When plastic has outlived its usefulness, it is either burned or discarded. These methods of plastic disposal tend to pollute the air, water, and land. When plastic is burned, it releases poisonous compounds into the atmosphere; however, when it is discarded, it finds its way into water bodies and soil, contaminating both water and soil and increasing animal and bird death. Even when plastic is recycled, it can be hazardous to recycling plant personnel. Workers are more likely to have respiratory difficulties and skin problems. Most plastic recycling plants, on the other hand, ensure that workers are provided with proper safety equipment.

Plastic use is more common in rural areas, and as a result, plastic pollution has a longer lasting impact in these locations. This is mostly due to the lack of suitable plastic disposal facilities in rural areas. Unfortunately, this increased use of plastic results in the mortality of animals who unwittingly swallow the improperly disposed plastic bags and bottles. Plastic that has fallen on the road is also washed into surrounding water reservoirs and storm drains during rainstorms. Plastic that finds its way into drains tends to clog them up, creating a breeding environment for mosquitoes. Plastic in water reservoirs, on the other hand, tends to contaminate the water that is delivered to houses and farms for drinking and irrigation over time.

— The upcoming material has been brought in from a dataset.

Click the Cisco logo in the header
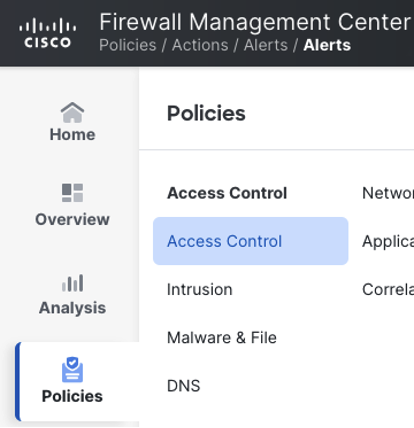The image size is (414, 428). pos(47,33)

Plastic decomposes slowly, releasing harmful chemical compounds such as bisphenol A, styrene trimer, and a plystyrene by-product. Bisphenol A is known to cause problems in animals’ reproductive systems. Once plastic enters the water, it slowly degrades, posing a serious threat to marine life and aquatic birds. Marine animals might become entangled in the spilled plastic and perish slowly. When marine life and other animals consume smaller particles of plastic, they can choke and suffocate.

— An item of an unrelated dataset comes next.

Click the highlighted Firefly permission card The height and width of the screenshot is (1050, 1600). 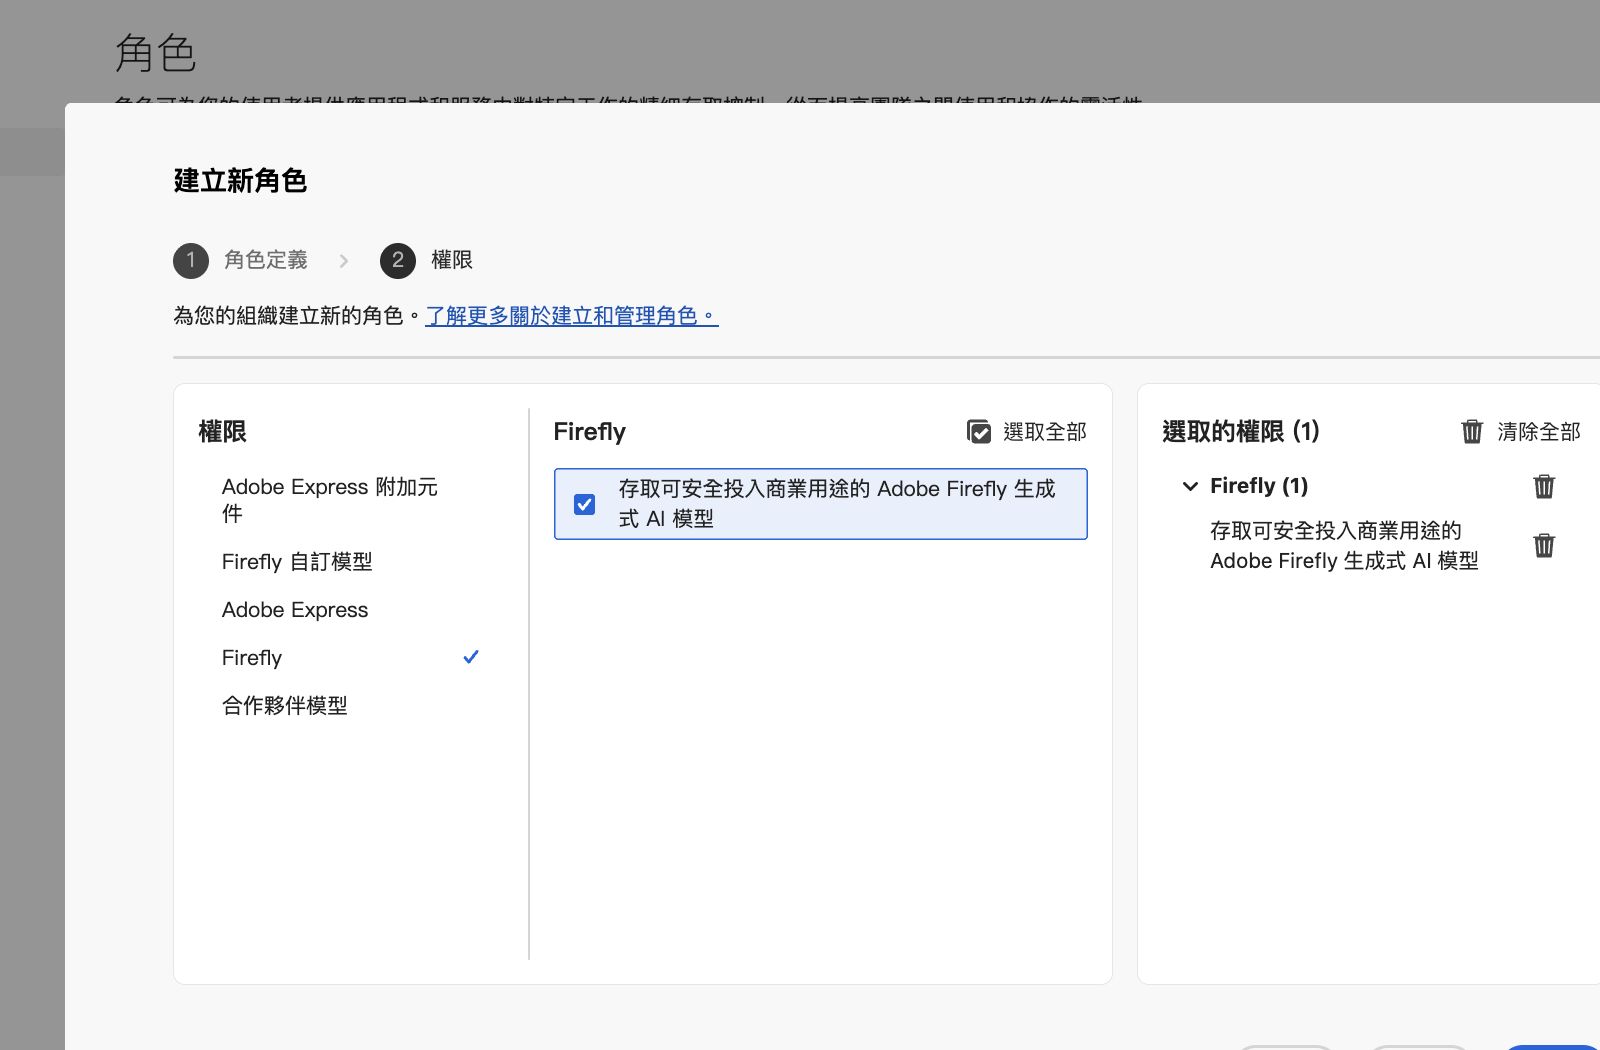[820, 504]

As governments become more aware of the adverse impacts of plastic pollution, they are enacting legislation to prohibit the use of plastic bags. In addition, steps are being conducted to recycle plastic in order to avoid dumping and improper disposal. Many recycled plastic products currently on the market are biodegradable. Burning plastic is also prohibited in certain locations due to the unpleasant emissions.